0

I'm working on a Java project where I need to match user queries against several engines. Each engine has a method similarity(Object a, Object b) which returns: +1 if the objects surely match; -1 if the objects surely DON'T match; any float in-between when there's uncertainty.

Example: user searches "Dragon Ball".

  • Engine 1 returns "Dragon Ball", "Dragon Ball GT", "Dragon Ball Z", and it claims they are DIFFERENT result (similarity=-1), no matter how similar their names look. This engine is accurate, so it has a high "weight" value.
  • Engine 2 returns 100 different results. Some of them relate to DBZ, others to DBGT, etc. The engine claims they're all "quite similar" (similarity between 0.5 and 1).
  • The system queries several other engines (10+)

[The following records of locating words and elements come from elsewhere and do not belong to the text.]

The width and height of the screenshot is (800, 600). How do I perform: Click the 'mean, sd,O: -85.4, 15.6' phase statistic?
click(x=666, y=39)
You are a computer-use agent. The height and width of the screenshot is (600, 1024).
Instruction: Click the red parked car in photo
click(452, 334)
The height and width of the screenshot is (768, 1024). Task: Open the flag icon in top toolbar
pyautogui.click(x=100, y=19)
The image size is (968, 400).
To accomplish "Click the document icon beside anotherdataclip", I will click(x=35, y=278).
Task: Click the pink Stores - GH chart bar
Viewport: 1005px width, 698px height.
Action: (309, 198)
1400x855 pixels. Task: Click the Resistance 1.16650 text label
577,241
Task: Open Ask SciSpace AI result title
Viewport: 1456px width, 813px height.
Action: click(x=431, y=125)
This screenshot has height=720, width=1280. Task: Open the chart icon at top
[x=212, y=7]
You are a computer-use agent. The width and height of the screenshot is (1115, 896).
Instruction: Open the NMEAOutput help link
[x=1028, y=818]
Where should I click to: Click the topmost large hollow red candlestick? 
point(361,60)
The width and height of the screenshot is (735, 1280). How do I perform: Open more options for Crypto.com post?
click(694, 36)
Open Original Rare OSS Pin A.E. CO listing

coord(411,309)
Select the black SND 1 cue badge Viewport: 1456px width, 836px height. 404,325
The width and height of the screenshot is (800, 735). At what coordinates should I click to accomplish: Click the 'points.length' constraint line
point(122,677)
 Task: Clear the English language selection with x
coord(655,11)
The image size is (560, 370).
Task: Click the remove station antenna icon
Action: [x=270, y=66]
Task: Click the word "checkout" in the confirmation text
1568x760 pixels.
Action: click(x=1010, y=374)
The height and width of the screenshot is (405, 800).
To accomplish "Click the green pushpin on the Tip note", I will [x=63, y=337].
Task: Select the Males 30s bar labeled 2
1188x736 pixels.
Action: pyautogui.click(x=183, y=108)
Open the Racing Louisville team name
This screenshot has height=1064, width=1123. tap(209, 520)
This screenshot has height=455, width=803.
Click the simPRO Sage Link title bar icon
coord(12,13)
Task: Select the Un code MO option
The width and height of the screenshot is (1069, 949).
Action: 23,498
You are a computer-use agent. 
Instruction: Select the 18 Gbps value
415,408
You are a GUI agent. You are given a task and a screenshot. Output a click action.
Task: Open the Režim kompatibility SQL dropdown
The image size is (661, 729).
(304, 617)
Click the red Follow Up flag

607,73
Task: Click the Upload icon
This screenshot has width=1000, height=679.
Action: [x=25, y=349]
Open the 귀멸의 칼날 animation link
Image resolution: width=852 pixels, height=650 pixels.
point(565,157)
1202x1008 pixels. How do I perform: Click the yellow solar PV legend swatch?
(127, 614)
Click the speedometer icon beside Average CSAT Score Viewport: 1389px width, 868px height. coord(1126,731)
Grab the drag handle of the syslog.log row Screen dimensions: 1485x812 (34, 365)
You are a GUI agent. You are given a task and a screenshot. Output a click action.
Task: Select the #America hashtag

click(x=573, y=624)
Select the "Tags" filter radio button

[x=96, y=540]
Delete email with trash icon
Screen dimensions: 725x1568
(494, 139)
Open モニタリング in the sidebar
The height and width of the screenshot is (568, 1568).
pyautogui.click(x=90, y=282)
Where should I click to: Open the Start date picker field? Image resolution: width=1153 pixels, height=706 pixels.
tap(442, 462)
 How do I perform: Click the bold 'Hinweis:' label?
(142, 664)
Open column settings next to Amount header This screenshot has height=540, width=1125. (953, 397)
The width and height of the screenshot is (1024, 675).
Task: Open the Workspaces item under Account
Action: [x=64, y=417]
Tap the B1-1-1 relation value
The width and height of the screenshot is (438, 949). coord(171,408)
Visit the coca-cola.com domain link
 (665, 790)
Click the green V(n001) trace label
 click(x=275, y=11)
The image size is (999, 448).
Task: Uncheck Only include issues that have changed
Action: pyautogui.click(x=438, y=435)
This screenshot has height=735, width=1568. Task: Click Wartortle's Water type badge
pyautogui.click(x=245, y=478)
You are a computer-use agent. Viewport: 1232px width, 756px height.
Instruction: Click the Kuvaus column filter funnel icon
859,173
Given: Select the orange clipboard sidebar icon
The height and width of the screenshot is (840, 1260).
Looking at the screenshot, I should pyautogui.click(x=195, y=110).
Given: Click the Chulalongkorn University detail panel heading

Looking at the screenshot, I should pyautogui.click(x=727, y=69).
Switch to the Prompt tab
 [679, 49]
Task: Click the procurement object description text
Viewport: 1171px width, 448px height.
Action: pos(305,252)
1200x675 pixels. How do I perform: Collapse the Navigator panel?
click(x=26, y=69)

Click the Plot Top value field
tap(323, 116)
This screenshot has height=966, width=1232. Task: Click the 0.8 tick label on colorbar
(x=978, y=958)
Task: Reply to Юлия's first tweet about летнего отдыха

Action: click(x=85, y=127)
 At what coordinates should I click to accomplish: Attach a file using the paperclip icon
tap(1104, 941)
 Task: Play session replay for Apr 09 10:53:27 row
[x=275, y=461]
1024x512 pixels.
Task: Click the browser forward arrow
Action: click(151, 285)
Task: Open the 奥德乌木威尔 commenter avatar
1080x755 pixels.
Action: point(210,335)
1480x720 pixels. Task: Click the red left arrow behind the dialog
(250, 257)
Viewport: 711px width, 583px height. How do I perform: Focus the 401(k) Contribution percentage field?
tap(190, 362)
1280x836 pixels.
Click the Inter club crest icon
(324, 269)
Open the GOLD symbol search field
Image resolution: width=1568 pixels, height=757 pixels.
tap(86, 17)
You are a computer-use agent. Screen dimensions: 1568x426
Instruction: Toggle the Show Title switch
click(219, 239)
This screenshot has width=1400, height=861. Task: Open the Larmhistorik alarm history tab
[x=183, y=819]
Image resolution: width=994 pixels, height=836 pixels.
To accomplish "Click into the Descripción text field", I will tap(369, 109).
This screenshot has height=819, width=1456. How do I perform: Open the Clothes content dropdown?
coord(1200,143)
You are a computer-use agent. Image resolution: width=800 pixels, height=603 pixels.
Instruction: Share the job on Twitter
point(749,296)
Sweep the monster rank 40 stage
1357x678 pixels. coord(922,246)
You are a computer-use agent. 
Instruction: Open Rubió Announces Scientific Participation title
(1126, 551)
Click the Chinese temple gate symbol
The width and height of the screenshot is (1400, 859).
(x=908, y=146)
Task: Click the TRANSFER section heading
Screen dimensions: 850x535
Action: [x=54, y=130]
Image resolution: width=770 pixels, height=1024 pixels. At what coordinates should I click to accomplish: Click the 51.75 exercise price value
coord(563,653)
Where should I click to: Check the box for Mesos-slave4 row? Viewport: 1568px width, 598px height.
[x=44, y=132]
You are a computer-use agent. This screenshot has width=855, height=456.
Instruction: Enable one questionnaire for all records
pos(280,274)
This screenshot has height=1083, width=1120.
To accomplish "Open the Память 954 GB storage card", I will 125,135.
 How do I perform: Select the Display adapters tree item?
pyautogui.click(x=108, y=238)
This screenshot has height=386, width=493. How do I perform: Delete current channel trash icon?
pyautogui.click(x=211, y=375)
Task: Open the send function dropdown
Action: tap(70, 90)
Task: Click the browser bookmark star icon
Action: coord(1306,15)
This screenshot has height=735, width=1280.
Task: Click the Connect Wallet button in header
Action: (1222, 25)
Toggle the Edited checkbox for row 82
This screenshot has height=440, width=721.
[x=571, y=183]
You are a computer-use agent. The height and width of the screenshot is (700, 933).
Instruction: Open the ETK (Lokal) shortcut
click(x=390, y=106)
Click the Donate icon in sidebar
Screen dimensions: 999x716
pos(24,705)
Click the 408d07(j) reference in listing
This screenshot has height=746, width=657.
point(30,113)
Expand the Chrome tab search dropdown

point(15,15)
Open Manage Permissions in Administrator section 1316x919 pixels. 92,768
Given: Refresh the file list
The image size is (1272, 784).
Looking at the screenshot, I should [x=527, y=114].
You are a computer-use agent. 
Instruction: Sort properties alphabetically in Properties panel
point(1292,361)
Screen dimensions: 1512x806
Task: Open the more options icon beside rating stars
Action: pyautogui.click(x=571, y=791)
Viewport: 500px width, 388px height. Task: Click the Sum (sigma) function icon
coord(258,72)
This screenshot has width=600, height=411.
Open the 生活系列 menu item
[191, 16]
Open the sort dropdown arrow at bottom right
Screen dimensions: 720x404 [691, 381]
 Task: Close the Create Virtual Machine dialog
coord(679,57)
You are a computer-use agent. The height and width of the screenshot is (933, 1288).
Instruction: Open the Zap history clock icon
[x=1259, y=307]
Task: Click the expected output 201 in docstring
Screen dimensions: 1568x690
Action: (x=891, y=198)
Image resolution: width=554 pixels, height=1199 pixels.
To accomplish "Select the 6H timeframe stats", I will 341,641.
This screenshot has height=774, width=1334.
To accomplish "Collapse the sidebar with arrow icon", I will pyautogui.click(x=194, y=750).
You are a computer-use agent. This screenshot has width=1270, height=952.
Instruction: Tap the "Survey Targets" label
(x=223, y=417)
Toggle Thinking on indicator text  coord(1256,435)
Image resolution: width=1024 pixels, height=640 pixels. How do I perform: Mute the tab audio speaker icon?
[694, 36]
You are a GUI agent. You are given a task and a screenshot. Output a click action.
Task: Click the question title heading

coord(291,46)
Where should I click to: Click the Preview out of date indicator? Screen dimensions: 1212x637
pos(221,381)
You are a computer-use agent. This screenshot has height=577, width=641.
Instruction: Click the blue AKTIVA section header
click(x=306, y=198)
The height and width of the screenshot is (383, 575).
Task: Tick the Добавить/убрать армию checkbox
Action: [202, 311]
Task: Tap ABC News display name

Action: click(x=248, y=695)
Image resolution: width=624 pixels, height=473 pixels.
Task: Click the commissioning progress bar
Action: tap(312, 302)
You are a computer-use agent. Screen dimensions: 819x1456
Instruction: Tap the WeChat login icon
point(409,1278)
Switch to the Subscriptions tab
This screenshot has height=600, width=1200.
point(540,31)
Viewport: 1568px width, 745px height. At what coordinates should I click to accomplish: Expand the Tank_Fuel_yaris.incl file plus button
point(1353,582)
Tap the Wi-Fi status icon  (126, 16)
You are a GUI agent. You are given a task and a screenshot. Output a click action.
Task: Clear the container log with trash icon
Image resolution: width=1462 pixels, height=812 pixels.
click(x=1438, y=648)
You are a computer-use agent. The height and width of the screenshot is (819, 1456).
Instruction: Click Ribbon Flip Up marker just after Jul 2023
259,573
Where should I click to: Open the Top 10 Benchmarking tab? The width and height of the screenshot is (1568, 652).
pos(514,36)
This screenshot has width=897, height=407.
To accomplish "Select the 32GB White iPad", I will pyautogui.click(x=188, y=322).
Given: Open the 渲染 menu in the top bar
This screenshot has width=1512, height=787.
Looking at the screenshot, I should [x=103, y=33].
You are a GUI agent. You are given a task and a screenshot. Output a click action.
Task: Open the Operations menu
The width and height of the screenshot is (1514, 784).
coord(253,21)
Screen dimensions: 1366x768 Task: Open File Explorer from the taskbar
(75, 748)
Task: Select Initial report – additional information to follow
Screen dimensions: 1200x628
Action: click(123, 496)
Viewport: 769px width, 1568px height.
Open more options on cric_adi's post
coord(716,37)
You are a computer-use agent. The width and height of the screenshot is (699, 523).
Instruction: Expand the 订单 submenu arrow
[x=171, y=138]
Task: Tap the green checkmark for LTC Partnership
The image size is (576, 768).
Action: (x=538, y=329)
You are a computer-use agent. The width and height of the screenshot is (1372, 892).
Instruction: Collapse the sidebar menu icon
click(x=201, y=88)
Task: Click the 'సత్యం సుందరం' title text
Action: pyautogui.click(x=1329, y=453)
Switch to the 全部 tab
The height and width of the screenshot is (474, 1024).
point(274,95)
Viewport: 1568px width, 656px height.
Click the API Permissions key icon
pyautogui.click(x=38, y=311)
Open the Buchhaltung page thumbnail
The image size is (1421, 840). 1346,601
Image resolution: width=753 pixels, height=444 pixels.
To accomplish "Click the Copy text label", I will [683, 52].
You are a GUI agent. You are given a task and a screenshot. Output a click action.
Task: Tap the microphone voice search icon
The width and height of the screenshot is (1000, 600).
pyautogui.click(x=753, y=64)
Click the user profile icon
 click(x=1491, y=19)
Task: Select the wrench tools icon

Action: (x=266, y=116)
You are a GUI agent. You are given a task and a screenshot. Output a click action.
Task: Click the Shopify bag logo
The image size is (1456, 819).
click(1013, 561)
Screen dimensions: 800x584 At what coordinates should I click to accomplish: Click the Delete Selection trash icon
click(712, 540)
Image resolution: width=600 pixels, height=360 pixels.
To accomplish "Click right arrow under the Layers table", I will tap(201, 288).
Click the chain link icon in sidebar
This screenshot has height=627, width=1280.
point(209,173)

I'm looking for a way to build clusters out of this system. I need to ensure that values with similarity near -1 will likely end up in different clusters, even if many other values are very similar to all of them.

Is there a well-known clustering algorithm to solve this problem? Is there a Java implementation available? Can I build it on my own, perhaps with the help of a support library? I'm good at Java (15+ years experience) but I'm completely new at clustering.

Thank you!

agdev84
  • 151
  • 1
  • 5

1 Answers1

0

The obvious approach would be to use "1 - similarity" as a distance function, which will thus go from 0 to 2. Then add them up.

Or you could use 1 + similarity and take the product of these values, ... or, or, or, ...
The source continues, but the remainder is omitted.